Abstract

Background: The role of migraine headache as a risk factor for intracerebral hemorrhage (ICH) is less well defined than it is for ischemic stroke. Previous studies of migraine and ICH have been limited by the small number of ICH cases analyzed. We hypothesized that a history of migraine headaches is a risk factor for ICH in the ERICH study. Methods: ERICH is a multi-center, prospective, case-control study of a racial-ethnically mixed population with ICH. Controls were identified through random digit dialing to match cases by age (+/- 5 years), sex, race/ethnicity (non-Hispanic white, non-Hispanic black and Hispanic) and geographic area. Records of cases were reviewed for past medical history and data on ICH presentation.
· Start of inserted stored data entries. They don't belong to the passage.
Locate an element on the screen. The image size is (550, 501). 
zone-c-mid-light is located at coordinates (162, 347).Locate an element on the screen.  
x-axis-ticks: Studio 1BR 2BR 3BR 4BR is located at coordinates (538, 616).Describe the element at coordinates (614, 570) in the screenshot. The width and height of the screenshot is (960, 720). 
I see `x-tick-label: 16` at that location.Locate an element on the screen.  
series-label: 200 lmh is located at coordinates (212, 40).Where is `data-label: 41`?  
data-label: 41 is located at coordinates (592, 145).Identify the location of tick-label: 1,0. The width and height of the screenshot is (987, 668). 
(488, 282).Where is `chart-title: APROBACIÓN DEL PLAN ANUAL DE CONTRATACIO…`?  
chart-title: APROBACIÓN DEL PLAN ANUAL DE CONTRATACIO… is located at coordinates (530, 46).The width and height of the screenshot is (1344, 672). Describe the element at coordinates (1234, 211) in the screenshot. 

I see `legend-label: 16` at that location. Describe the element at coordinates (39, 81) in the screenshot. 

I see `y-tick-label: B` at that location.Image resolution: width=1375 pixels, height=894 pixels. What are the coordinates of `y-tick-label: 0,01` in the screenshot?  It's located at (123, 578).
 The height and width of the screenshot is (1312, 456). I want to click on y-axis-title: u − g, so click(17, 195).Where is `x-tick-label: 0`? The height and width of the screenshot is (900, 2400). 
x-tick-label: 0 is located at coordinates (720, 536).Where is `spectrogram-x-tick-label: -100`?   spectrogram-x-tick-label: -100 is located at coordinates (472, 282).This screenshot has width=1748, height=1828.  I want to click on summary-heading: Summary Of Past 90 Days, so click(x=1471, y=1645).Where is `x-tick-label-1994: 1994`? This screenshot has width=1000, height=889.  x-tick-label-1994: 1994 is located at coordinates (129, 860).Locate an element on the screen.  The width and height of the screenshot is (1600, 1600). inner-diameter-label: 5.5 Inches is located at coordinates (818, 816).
All cases and controls underwent a comprehensive interview which includes questions regarding headache history. Based on those responses subjects were categorized as having any headache (more than once a month), migraine headaches and migraine with aura. Results: A total of 740 cases were matched with controls. Mean age of cases and controls was 58±12 years, 55% were male, 44% non-Hispanic black, 31% non-Hispanic white and 25% Hispanic. Cases were more likely to report a history of migraine (17.3 vs. 14.1%; p=0.076), migraine with aura (5.4 vs. 4.2%; p=0.20) and any headache (38.4 vs. 16.0%; p<0.0001). Cases of ICH with migraine were younger (55.2±13.1 vs. 61.7±14.6 years; p<0.001), more likely to be women (53 vs. 39%; p=0.0004) and reported significantly more substance use, with no difference in ICH location when analyzed by lobar vs. sub-cortical or anterior and posterior circulation distribution. Conclusion: A history of headache was associated with ICH in this preliminary analysis of ERICH data, although we were not able to confirm that migraine is a risk factor for ICH. Analysis of additional cases as ERICH continues recruitment may clarify the role of migraine in ICH. The increased prevalence of any headache reported by cases requires cautious interpretation as it may represent recall bias.